§ SELECTED EXCERPT:
*** Block opens ***

I was turning on my TV the other day only to find an old dictator in there (some call them "autocrats", thus justifying the deals they make with them) whose expiry date was long behind him. What to do with him? To the garbage dump? Toxic waste? Recycle and re-use? Or even swallow him? The old dictator was Ben Ali from Tunisia - 20 years; was Mubarak from Egypt - 30 years; and was Gaddafi from Libya - 40 years in there and a long time overdue. And just like me the people of their respective countries had opened up their fridges in a desire to unfreeze what had paralyzed them for years: their lives, their minds and their rights.
In his prime time Gaddafi used to be what the French call "un beau gosse". Milk, sugar and fruits seemed to be flowing through his veins. Overthrowing King Idriss in 1969, throwing off for ever the yoke of colonialism, he made Libya the center stage of the world's political events for the four decades to follow. He put Libya on the map, he gave it a face. Just as Yasser Arafat did in and with Palestine, just like Fidel Castro did in Cuba (whose 50 years overdue still mean world record. Ok, I know: now it's Raoul, his brother.).

*** Block closes ***

Pixel coordinate grounding data:
*** Block opens ***

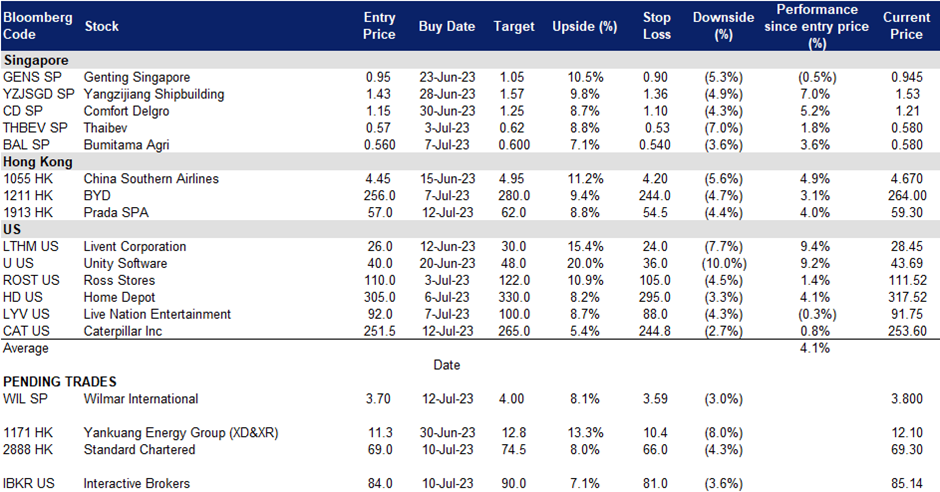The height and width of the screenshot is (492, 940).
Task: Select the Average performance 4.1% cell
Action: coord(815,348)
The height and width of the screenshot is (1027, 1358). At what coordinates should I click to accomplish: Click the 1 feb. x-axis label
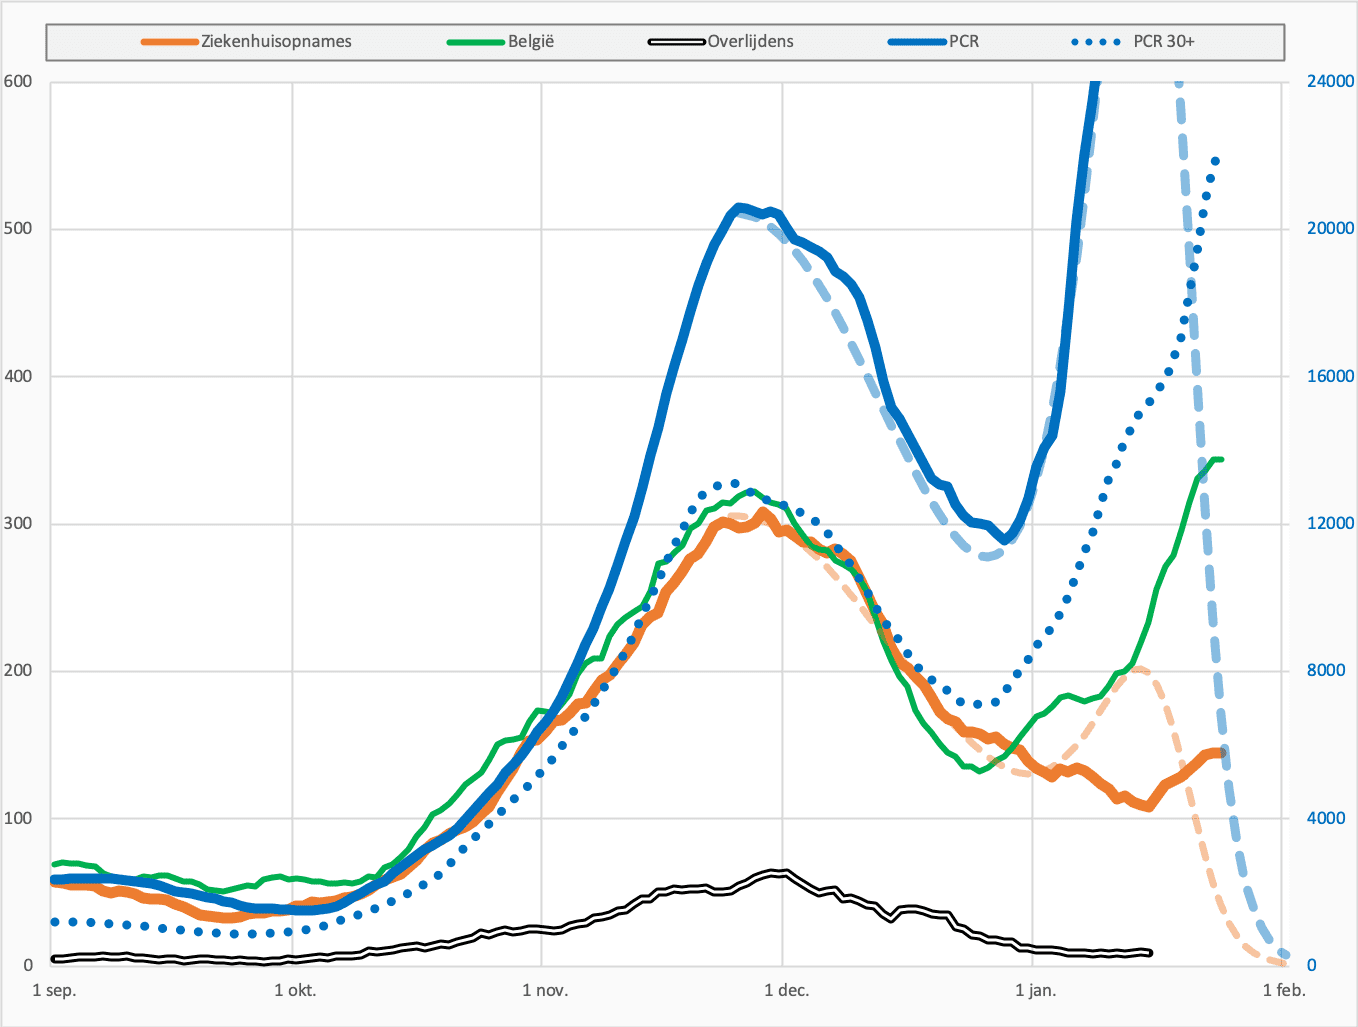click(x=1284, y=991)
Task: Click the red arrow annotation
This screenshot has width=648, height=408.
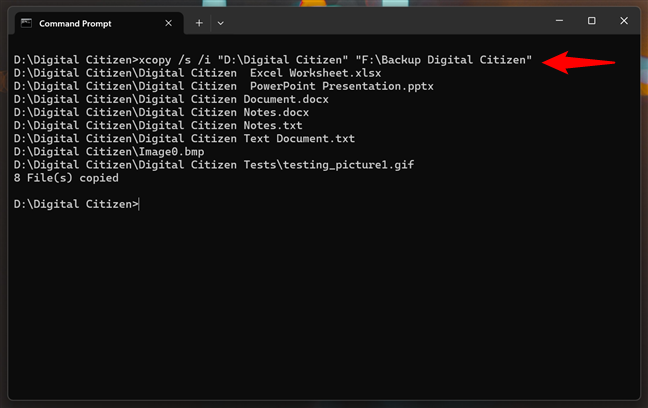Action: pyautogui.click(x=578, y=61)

*** Block closes ***

§ WHAT IS BEING ASKED:
Reproduce the full piece about the overdue dictators word for word, from its first sentence to its last.

§ SOLUTION FOR THIS EXERCISE:
I was turning on my TV the other day only to find an old dictator in there (some call them "autocrats", thus justifying the deals they make with them) whose expiry date was long behind him. What to do with him? To the garbage dump? Toxic waste? Recycle and re-use? Or even swallow him? The old dictator was Ben Ali from Tunisia - 20 years; was Mubarak from Egypt - 30 years; and was Gaddafi from Libya - 40 years in there and a long time overdue. And just like me the people of their respective countries had opened up their fridges in a desire to unfreeze what had paralyzed them for years: their lives, their minds and their rights.
In his prime time Gaddafi used to be what the French call "un beau gosse". Milk, sugar and fruits seemed to be flowing through his veins. Overthrowing King Idriss in 1969, throwing off for ever the yoke of colonialism, he made Libya the center stage of the world's political events for the four decades to follow. He put Libya on the map, he gave it a face. Just as Yasser Arafat did in and with Palestine, just like Fidel Castro did in Cuba (whose 50 years overdue still mean world record. Ok, I know: now it's Raoul, his brother.).